Citing "the changing business climate for firearms manufacturing in Massachusetts," Smith & Wesson said they are relocating their historic headquarters to a more pro-gun climate.
The move, announced Thursday, would see S&W's headquarters and "significant elements of its operations" including 750 jobs move from Springfield, Massachusetts, to Maryville, Tennessee, by 2023. While the famed American gun maker has been based in Springfield since 1852, company officials say it is time for a change.
“This has been an extremely difficult and emotional decision for us, but after an exhaustive and thorough analysis, for the continued health and strength of our iconic company, we feel that we have been left with no other alternative," said Mark Smith, the company's President and Chief Executive Officer.
“These bills would prevent Smith & Wesson from manufacturing firearms that are legal in almost every state in America and that are safely used by tens of millions of law-abiding citizens every day exercising their Constitutional 2nd Amendment rights, protecting themselves and their families, and enjoying the shooting sports," said Smith. "While we are hopeful that this arbitrary and damaging legislation will be defeated in this session, these products made up over 60 percent of our revenue last year, and the unfortunate likelihood that such restrictions would be raised again led to a review of the best path forward for Smith & Wesson."
S&W, with some 1,700 employees, has been lauded by industrial trade groups in Massachusetts for their contributions to the state economy and a “rich legacy of supporting philanthropic efforts in the community throughout the decades,” to include creating manufacturing technology application programs seen as a model for the rest of the commonwealth and leading efforts to go green through the use of solar energy.
Other high-profile gun builders with smaller operations in Massachusetts include Savage Arms and Yankee Hill Machine, the latter founded in the state.
The company’s plastic injection molding facility in nearby but no less gun restrictive Deep River, Connecticut, will also be sold as part of the move, with a portion of its operations moved to Tennessee.
Figures provided by the National Shooting Sports Foundation stress the firearm industry already employs nearly 7,800 people in Tennessee through direct or indirect jobs and contributes over $1.07 billion in economic impact.

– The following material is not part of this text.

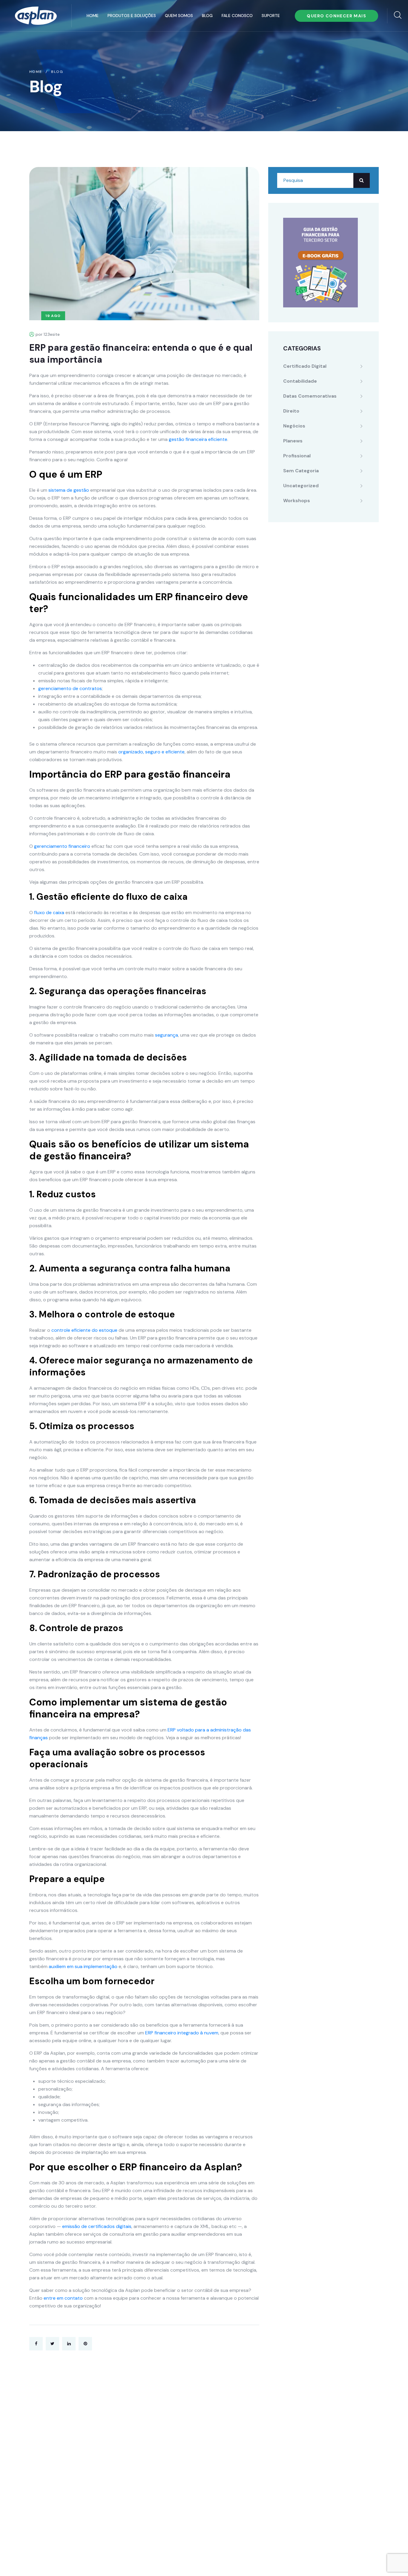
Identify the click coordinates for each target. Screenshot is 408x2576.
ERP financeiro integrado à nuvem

The firearm industry pays $130.5 million in federal and state taxes annually and contributed an additional $22.1 million in excise taxes that benefit wildlife conservation.
GUN MAKERS KNOW WHEN THEY AREN'T WANTED
S&W likely saw the writing on the wall and has been steadily pushing distribution to a state-of-the-art facility in Missouri. Troy Industries, who like S&W long called Springfield home, announced a move to Tennessee earlier this year.
When Colorado adopted a magazine capacity limit in 2013, Magpul kept a promise to leave the state, moving the next year to facilities in Wyoming and Texas. More recently, Weatherby, a rifle maker that called California home for generations, relocated to Wyoming as well.
Finally, although they called Illinois home for over 40 years, LMT, formerly known as Lewis Machine & Tool, pulled stumps in 2019 and opened a new factory just across the state line in pro-2A Iowa. They may have learned the trick from Olin-Winchester, as the ammo maker may be headquartered in the Land of Lincoln, but for the past several years has concentrated production in Mississippi, a constitutional carry state with industry-friendly practices.
“This follows a pattern of firearm and ammunition manufacturers that are migrating to states that respect the contributions of the firearm industry and respect the Second Amendment rights of those who purchase their products,” said Lawrence G. Keane, NSSF Senior Vice President and General Counsel. “The decision to expand production by any firearm manufacturer is indicative of the strong and vibrant market of lawful gun ownership. Firearm sales have been at record levels for more than 18 months and this investment in the future shows that the leading firearm manufacturers see a market with continued room for growth.”